══ Data supplied ══

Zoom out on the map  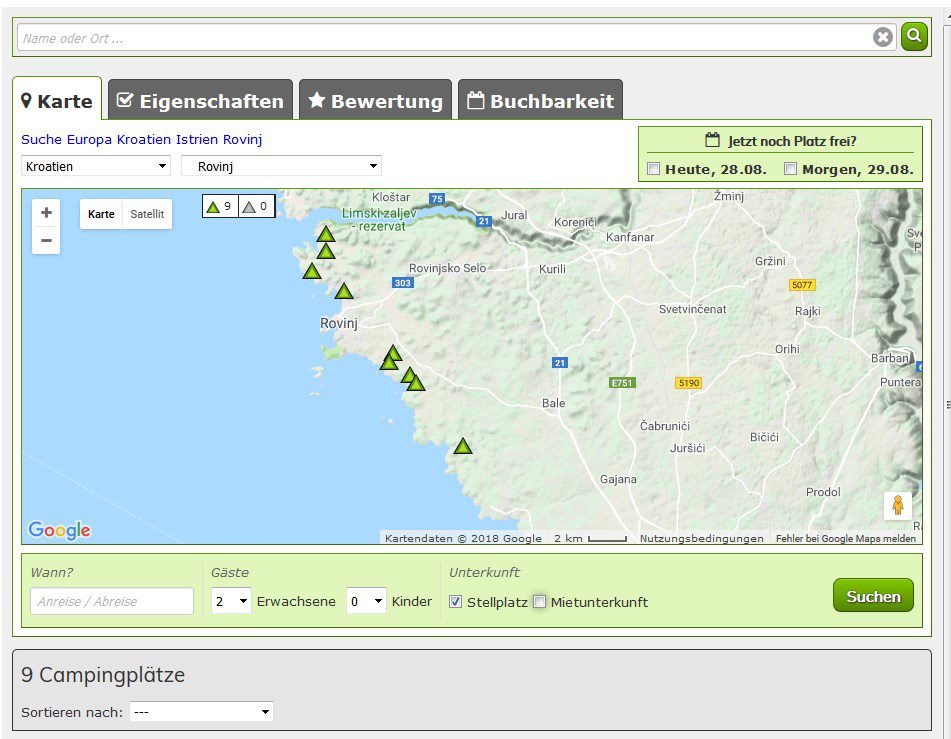pyautogui.click(x=46, y=241)
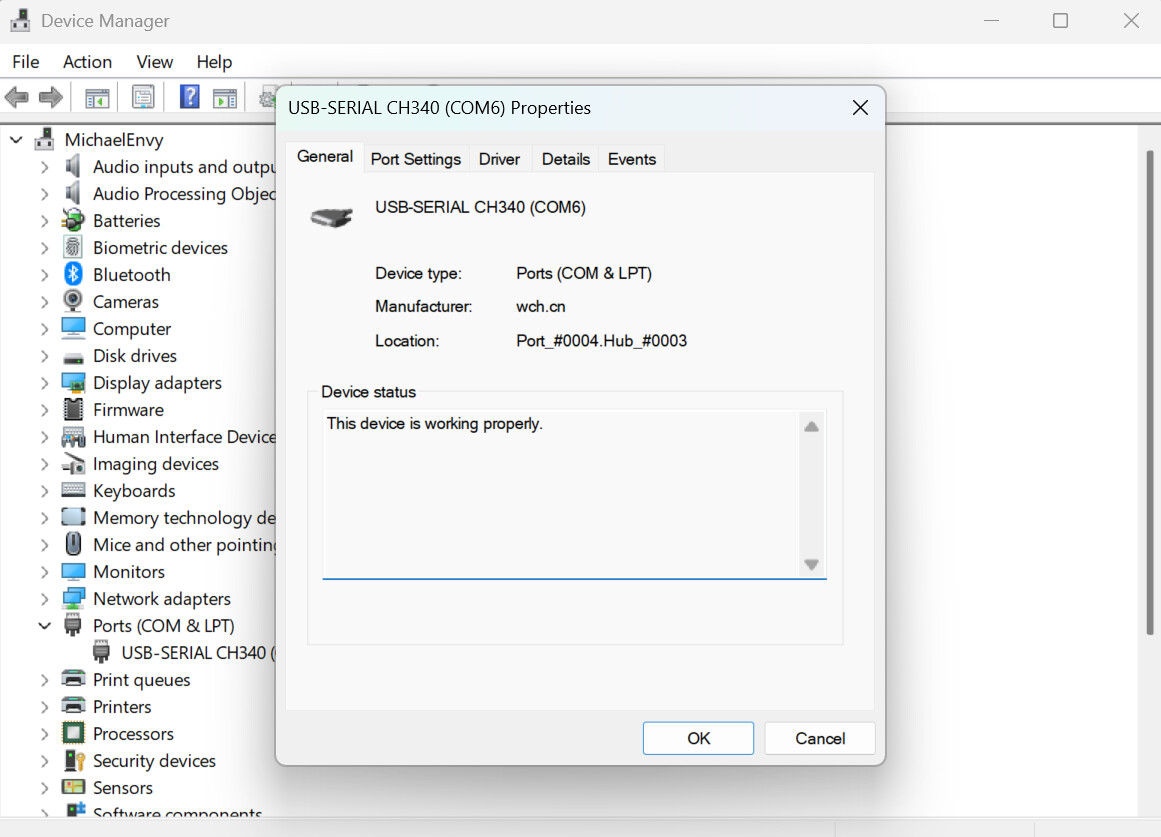1161x837 pixels.
Task: Click the blue Help question mark icon
Action: (x=190, y=97)
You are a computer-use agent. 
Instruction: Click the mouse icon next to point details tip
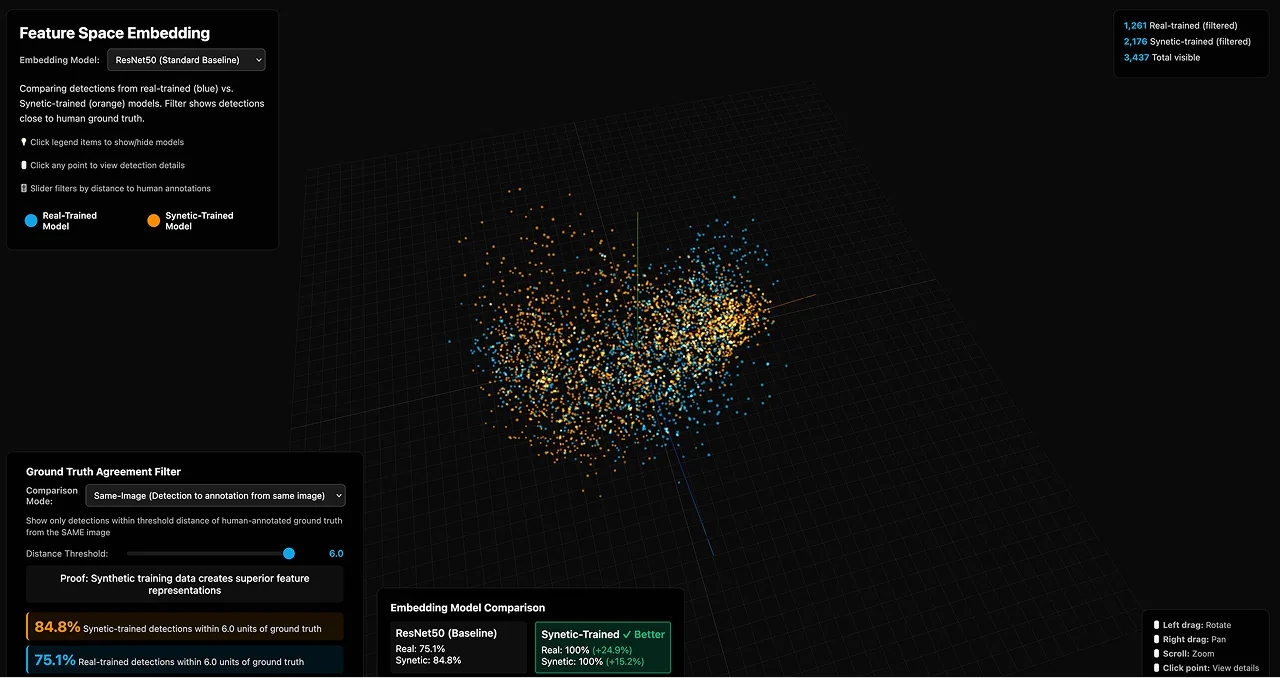point(24,166)
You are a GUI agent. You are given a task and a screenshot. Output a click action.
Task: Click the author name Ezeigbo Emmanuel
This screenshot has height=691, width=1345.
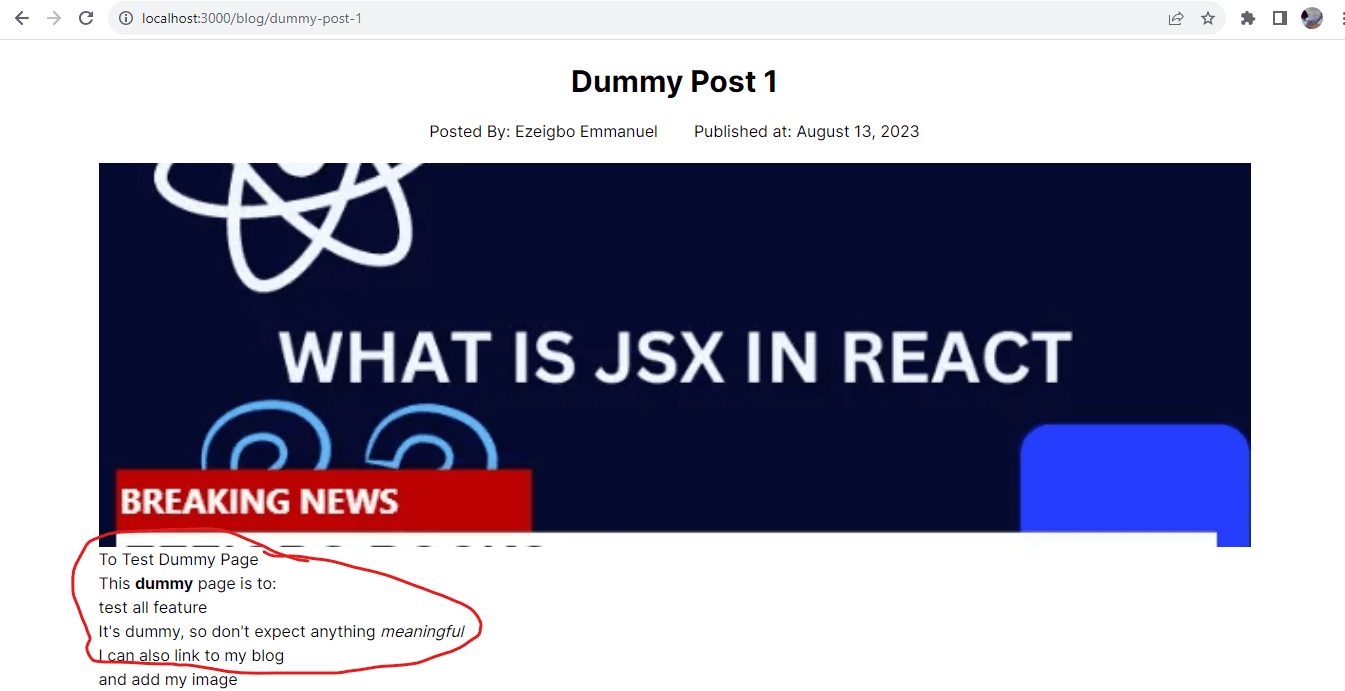586,131
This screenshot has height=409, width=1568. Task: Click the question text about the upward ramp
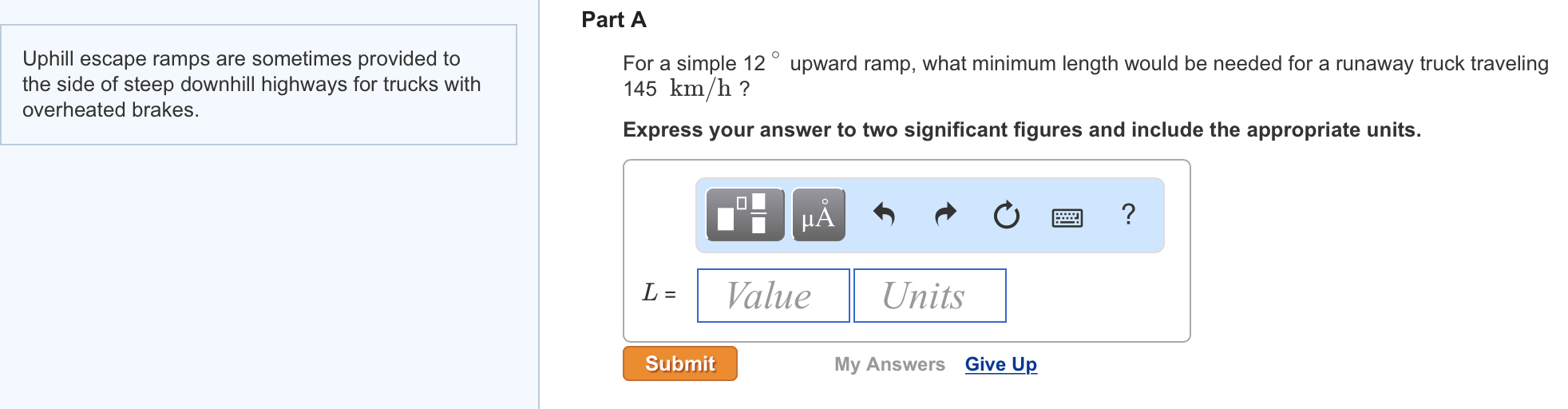pos(1086,64)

═══

__Your task__: Leave every picture out, and reproduce exactly the lines from the line bearing "This screenshot has height=409, width=1568." through the closing line of the material above.

__Response area__:
This screenshot has height=409, width=1568. Task: Click the question text about the upward ramp
pos(1086,64)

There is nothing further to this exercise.